Uncovering Code Insights: Leveraging GitHub Artifacts for Deeper Code Understanding
Ziv Nevo, Orna Raz, Karen Yorav
TL;DR
This work tackles the problem of grounding code explanations in software-engineering context by leveraging rich GitHub NL artifacts. It introduces a three-component pipeline—Context Builder to extract and structure PR/commit/issue history via GraphQL, a Summarizer to generate high-level, purpose-driven explanations, and a Validator (LaaJ) to filter out low-quality or hallucinated insights—all deployed as an MCP server for integration. A user study with open-source and proprietary projects indicates that context-enhanced explanations are helpful and largely hallucination-free, even for large histories, while maintaining responsive runtimes. By bridging low-level code semantics with architectural rationale and evolution, the approach supports maintenance, onboarding, and modernization in AI-assisted development workflows. The work offers a practical, scalable framework for artifact-grounded code understanding that can be integrated into existing development toolchains to improve explainability and trust in AI-assisted software engineering.
Abstract
Understanding the purpose of source code is a critical task in software maintenance, onboarding, and modernization. While large language models (LLMs) have shown promise in generating code explanations, they often lack grounding in the broader software engineering context. We propose a novel approach that leverages natural language artifacts from GitHub -- such as pull request descriptions, issue descriptions and discussions, and commit messages -- to enhance LLM-based code understanding.

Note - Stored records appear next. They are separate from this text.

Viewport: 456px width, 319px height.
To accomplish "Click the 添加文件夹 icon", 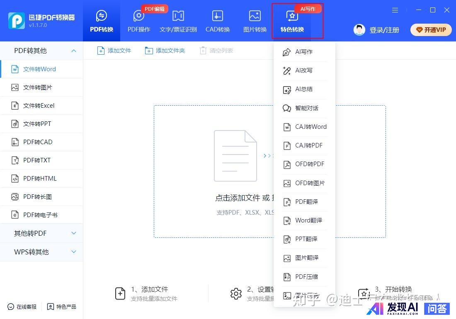I will [149, 51].
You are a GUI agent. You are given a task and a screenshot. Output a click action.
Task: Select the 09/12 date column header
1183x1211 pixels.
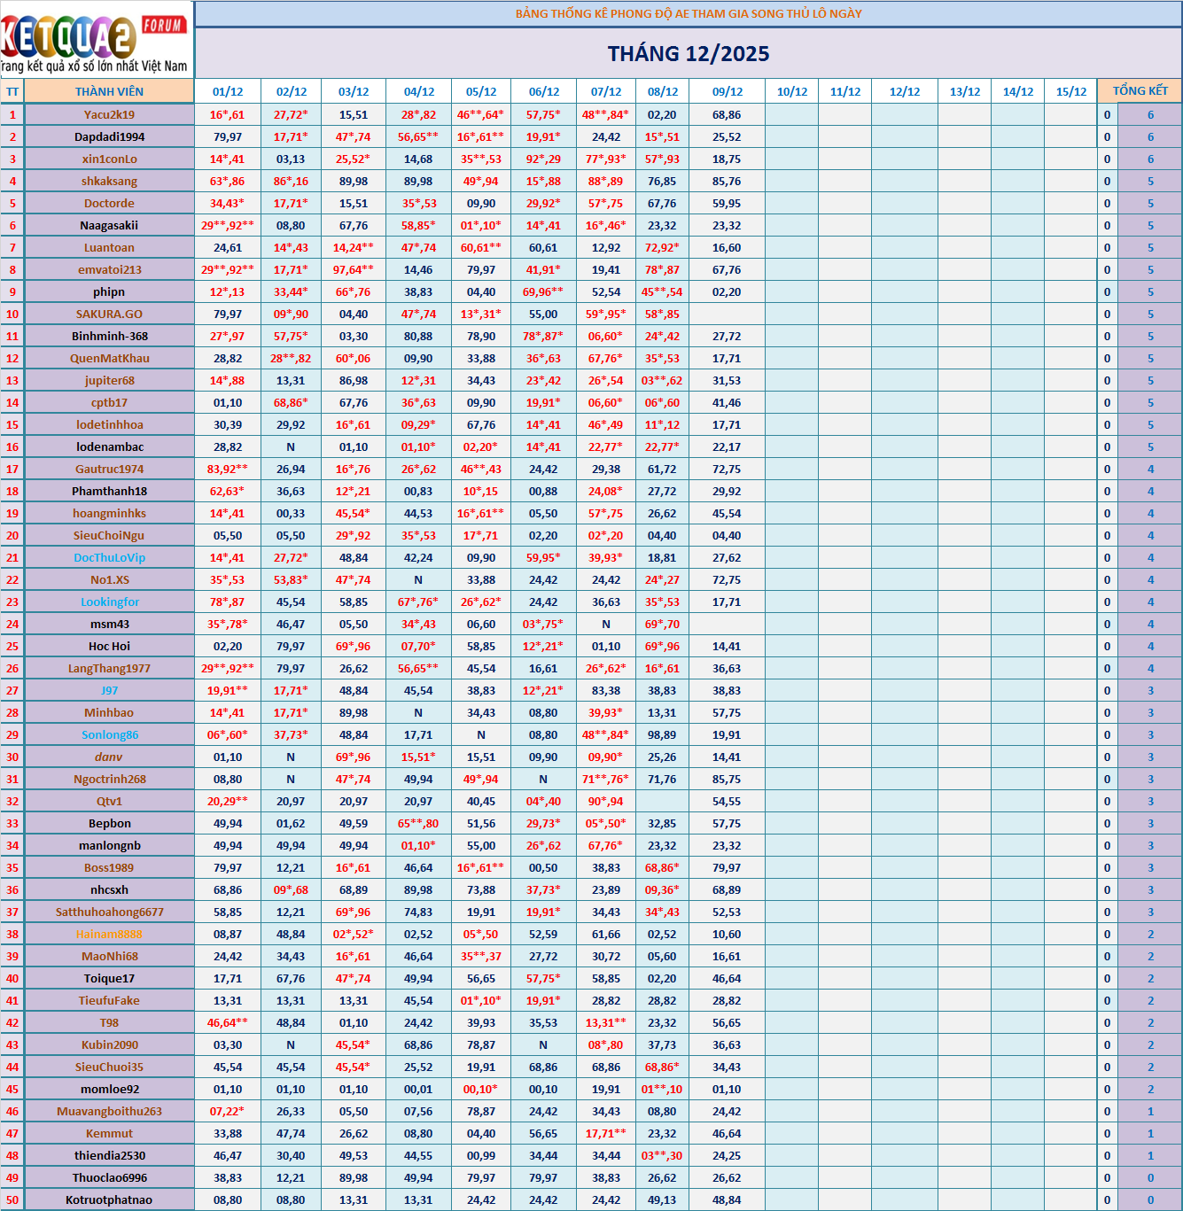727,91
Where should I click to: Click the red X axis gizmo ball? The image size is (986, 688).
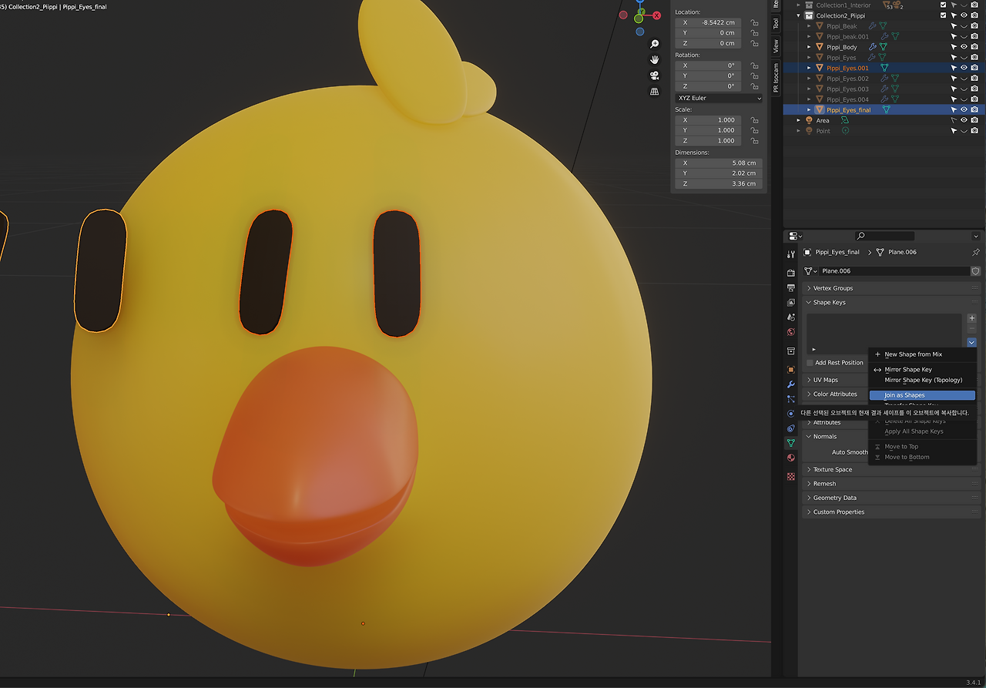(657, 15)
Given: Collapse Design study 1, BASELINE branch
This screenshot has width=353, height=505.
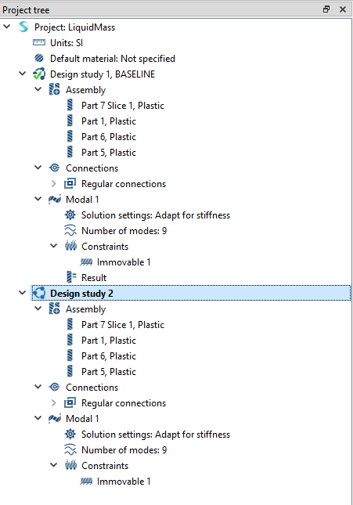Looking at the screenshot, I should pyautogui.click(x=22, y=74).
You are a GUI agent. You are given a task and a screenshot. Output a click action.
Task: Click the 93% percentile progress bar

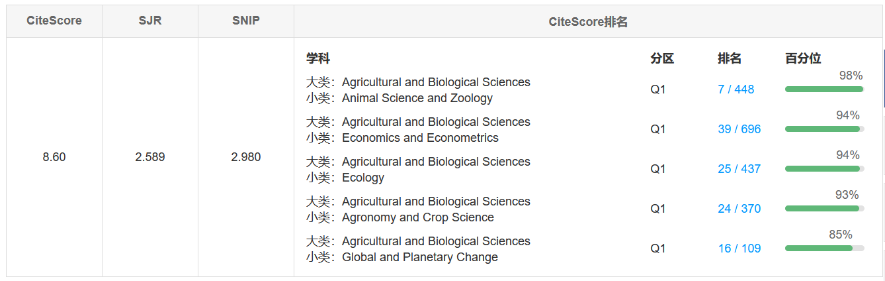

Our system consists of three components: one that extracts and structures relevant GitHub context, another that uses this context to generate high-level explanations of the code's purpose, and a third that validates the explanation. We implemented this as a standalone tool, as well as a server within the Model Context Protocol (MCP), enabling integration with other AI-assisted development tools. Our main use case is that of enhancing a standard LLM-based code explanation with code insights that our system generates. To evaluate explanations' quality, we conducted a small scale user study, with developers of several open projects, as well as developers of proprietary projects. Our user study indicates that when insights are generated they often are helpful and non trivial, and are free from hallucinations.